(Description of the task) Every record below is to be reproduced exactly.
══════════
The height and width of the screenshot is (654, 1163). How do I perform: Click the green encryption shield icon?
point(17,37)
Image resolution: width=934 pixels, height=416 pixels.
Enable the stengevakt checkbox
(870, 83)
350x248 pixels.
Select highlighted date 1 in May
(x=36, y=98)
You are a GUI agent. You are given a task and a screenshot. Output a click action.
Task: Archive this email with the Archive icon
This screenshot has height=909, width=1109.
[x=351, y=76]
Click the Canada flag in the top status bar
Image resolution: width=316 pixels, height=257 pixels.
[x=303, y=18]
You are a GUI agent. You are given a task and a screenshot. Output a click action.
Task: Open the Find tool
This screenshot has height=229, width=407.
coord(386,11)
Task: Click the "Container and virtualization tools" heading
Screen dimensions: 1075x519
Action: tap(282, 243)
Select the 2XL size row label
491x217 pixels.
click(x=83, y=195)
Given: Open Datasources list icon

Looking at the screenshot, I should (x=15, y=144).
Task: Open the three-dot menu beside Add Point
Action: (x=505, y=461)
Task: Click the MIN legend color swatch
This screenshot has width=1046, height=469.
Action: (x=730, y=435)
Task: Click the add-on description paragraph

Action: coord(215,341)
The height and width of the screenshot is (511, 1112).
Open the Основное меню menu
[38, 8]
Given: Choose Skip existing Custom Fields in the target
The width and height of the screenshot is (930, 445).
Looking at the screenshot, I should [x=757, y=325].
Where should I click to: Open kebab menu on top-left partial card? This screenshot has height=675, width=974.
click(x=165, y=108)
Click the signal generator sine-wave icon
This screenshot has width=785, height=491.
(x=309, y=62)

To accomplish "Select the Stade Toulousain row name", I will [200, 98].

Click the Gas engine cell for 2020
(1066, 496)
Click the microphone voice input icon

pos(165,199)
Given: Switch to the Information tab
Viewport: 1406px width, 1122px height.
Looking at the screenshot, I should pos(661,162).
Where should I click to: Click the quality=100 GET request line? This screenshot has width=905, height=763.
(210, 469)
══════════
(Response area)
The height and width of the screenshot is (654, 1163). How do I perform: Click the green encryption shield icon?
point(17,37)
Image resolution: width=934 pixels, height=416 pixels.
Enable the stengevakt checkbox
(870, 83)
350x248 pixels.
Select highlighted date 1 in May
(x=36, y=98)
You are a GUI agent. You are given a task and a screenshot. Output a click action.
Task: Archive this email with the Archive icon
This screenshot has height=909, width=1109.
[x=351, y=76]
Click the Canada flag in the top status bar
Image resolution: width=316 pixels, height=257 pixels.
[x=303, y=18]
You are a GUI agent. You are given a task and a screenshot. Output a click action.
Task: Open the Find tool
This screenshot has height=229, width=407.
coord(386,11)
Task: Click the "Container and virtualization tools" heading
Screen dimensions: 1075x519
Action: tap(282, 243)
Select the 2XL size row label
491x217 pixels.
click(x=83, y=195)
Given: Open Datasources list icon

Looking at the screenshot, I should (x=15, y=144).
Task: Open the three-dot menu beside Add Point
Action: (x=505, y=461)
Task: Click the MIN legend color swatch
This screenshot has width=1046, height=469.
Action: (x=730, y=435)
Task: Click the add-on description paragraph

Action: coord(215,341)
The height and width of the screenshot is (511, 1112).
Open the Основное меню menu
[38, 8]
Given: Choose Skip existing Custom Fields in the target
The width and height of the screenshot is (930, 445).
Looking at the screenshot, I should [x=757, y=325].
Where should I click to: Open kebab menu on top-left partial card? This screenshot has height=675, width=974.
click(x=165, y=108)
Click the signal generator sine-wave icon
This screenshot has width=785, height=491.
(x=309, y=62)

To accomplish "Select the Stade Toulousain row name", I will [200, 98].

Click the Gas engine cell for 2020
(1066, 496)
Click the microphone voice input icon

pos(165,199)
Given: Switch to the Information tab
Viewport: 1406px width, 1122px height.
Looking at the screenshot, I should pos(661,162).
Where should I click to: Click the quality=100 GET request line? This screenshot has width=905, height=763.
(210, 469)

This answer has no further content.